Nachdem ich mein Gepäck im Hotel deponiert habe, mache ich mich auf den Weg zu meinem eigentlichen heutigen Ziel, nämlich einem Stelldichein mit Sophie Auguste Friederike in Zerbst, dem wohl bedeutendstem Spross der Fürstenfamilie derer von Anhalt-Zerbst aus dem Geschlecht der Askanier. Sie ist zwar nicht in Zerbst geboren, sondern in Stettin, wo ihr Vater damals preußischer General und Gouverneur war. Dennoch hat sie die Jahre 1742-1744 in Zerbst, dem Stammsitz des Fürstentums gelebt, nachdem, ihr Vater dort die Regierung übernommen hatte.

Zerbst selbst ist heute ein eher trauriger Anblick, den man jedoch mit beträchtlichem Aufwand aufgehübscht hat. Wegen seiner in der Nazizeit erlangten militärischen Bedeutung wurde Zerbst im 2. Weltkrieg weitgehend zerstört und die Wunden wurden auch bisher nicht geheilt. Die historische Altstadt ist weitgehend vernichtet. Das Schloss ist ebenso eine Ruine geblieben wie die Nikolaikirche, die ehemalige Stadtkirche und auch die St.-Bartholomäi-Kirche ist noch teilweise eine Ruine. Lediglich an der sogenannten Schlossfreiheit sind die ehemalige Schlosswache und zwei barocke Kavaliershäuser äußerlich in alter Form wieder rekonstruiert worden. Trotz des zum Teil tristen Anblicks hat man sich bemüht die Umgebung so zu gestalten, dass auch die Ruinen eine ästhetische Einbettung erfahren. Das gilt vor allem für den Schlossgarten in dem die Ruine des Schlosses nicht einmal wie ein Fremdkörper wirkt. Und hier steht dann auch seit 2010 das Denkmal für Sophie Auguste Friederike, noch sehr jung und hübsch anzusehen wie sie, vor ihr schon die Insignien der späteren Macht, in die Ferne schaut und sich durch die Ruine des Schlosses ihrer Väter, in deren Richtung sie schaut, davon nicht abhalten lässt.

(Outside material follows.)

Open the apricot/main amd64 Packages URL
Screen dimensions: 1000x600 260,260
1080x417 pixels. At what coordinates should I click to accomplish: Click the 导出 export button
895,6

Ich wäre gerne noch etwas länger in Zerbst geblieben. Es gibt hier sicher noch einige Kleinodien, so zum Beispiel die Roland-Statue auf dem Marktplatz aus dem 15. Jahrhundert, die mir entgangen ist. Auch einige Seitenstraßen mit Gründerzeit- und Jugendstilhäusern sind durchaus ansprechend. Aber ich muss zurück. Den ganzen Tag über weht schon Wind der mir entgegengekommen ist. Er ist nicht heftig, aber eine Briese, die das Tempo drosselt. Das hat meine Ankunft in Zerbst erheblich verzögert. Zurück zu geht es nun natürlich viel schneller, denn nun habe ich Rückenwind. Aber es ist doch schon kurz nach 19 Uhr als ich mein Quartier wieder erreiche. Da Montag ist, haben die meisten Lokale geschlossen. Aber die Dame an der Rezeption gibt mir den Tipp für ein nahegelgenes Gasthaus. Nachdem ich tagsüber nur ein Brötchen gegessen habe, verspüre ich nun einn Bärenhunger, den ich dann aber auch befriedigt bekomme!

 

Ein Kommentar

  • Karsten Uebe sagt:

    Nur ein Hinweis zu einer Bildunterschrift auf Ihre Tourbeschreibung: Bildunterschrift „Sophie Auguste Friederike von Zerbst“ ist zugleich die russische Zarin Katharina II. (die Große). Sie ist in Zerbst aufgewachsen, ich weiß nicht, ob Sie in Zerbst großes Sightseeing gemacht hatten. Ich denke, sie dürfen das erwähnen ;-), wenn Sie wollen.